By Julie Ciaramella, AANA PR and Communications


A task force at Western Carolina University (WCU) is looking to indigenous traditions to inform healthcare leadership. Terrica Durbin, PhD, DNP, CRNA, FAANA, an AANA member since 2007, is the director of the School of Nursing at WCU and hopes to incorporate these traditions into a program for healthcare leaders as well as a nursing education program.

Terrica Durbin

WCU is located near the site of Kituwah, which Cherokee people hold sacred as their original town. Cherokee elders have been deeply involved with the creation of the program, helping to integrate indigenous principles. 

“Indigenous principles of leadership are quite different from Western principles,” Durbin said. “Indigenous people don’t necessarily look at amassing power and influence for the sake of amassing power and influence, as we sometimes do in Western society.” 

The Cherokee are a matrilineal society, so the center of power in the family is held by women, Durbin said. “The concept of leadership is about nurturing, mentoring, and growing — much like a mother might care for children.” 

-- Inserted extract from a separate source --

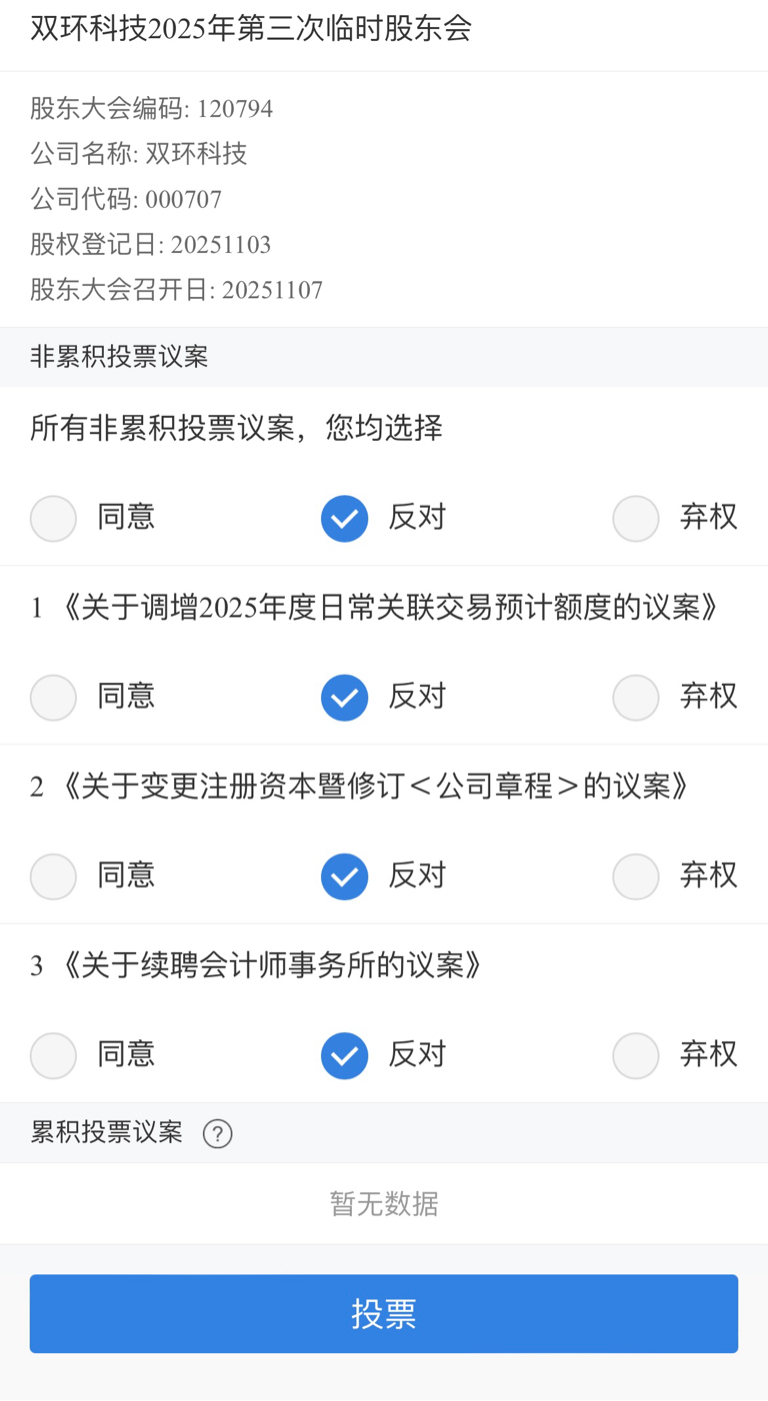Pick 同意 for proposal 2 变更注册资本
The image size is (768, 1401).
(53, 876)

Durbin said the idea for the program came from the director of the Cherokee Indian Hospital in Cherokee, North Carolina. Working with a medical anthropologist on WCU’s faculty, along with Cherokee elders, the task force — which is chaired by Dean of the College of Health and Human Sciences Lori Anderson, PhD, RN — looked to indigenize concepts of healthcare leadership. She said while there have been indigenized nursing programs, they’re rare. No other institution has attempted to what WCU is doing. 

“We sat down as faculty and started asking ourselves, ‘What are the Western principles that we would incorporate into a nursing or healthcare leadership program, and what would that look like?’” Durbin said. 

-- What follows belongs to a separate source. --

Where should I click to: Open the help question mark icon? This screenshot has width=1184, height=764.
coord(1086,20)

Once the team had a list of concepts of Western leadership, the medical anthropologist on the task force, Dr. Lisa Leffler, and Cherokee elders worked to transform those concepts into indigenous terms. The Cherokee elders included Dr. Tom Belt, the retired coordinator of WCU’s Cherokee Language Program, and his wife, Roseanna Belt. 

“We’re curating resources that address the concepts from the indigenous perspective. We haven’t incorporated that into our nursing education program yet since this work is still very new, but that’s coming,” Durbin said. 

“We’re working with the Cherokee to create a nurse midwifery program based on indigenous principles,” she added. “It will of course also have Western science. We’re not saying that Western principles are bad or that we should throw them out, but that perhaps interweaving some of the indigenous principles that have been overlooked for so long might strengthen our management tactics and healthcare.” 

She said learning about Cherokee traditions has helped her to be more compassionate and empathetic as a leader. 

“Those are traits that are sometimes less valued in Western culture, where you need to be a go-getter, have lots of drive, and be highly organized. There is something to be said for getting back to caring for the people that you are leading and for the people you’re working with. It’s made me more introspective and made me view some of my Western behaviors through a different lens,” Durbin said. 

She said for Western society, looking through a different lens to other cultural traditions can be beneficial. 

“For so long, we have dismissed non-Western cultural traditions as being somehow backwards or uninformed because they don’t come from our background. I think there are lots of indigenous principles that, if we interwove them into our own leadership and our own work, would make a difference.”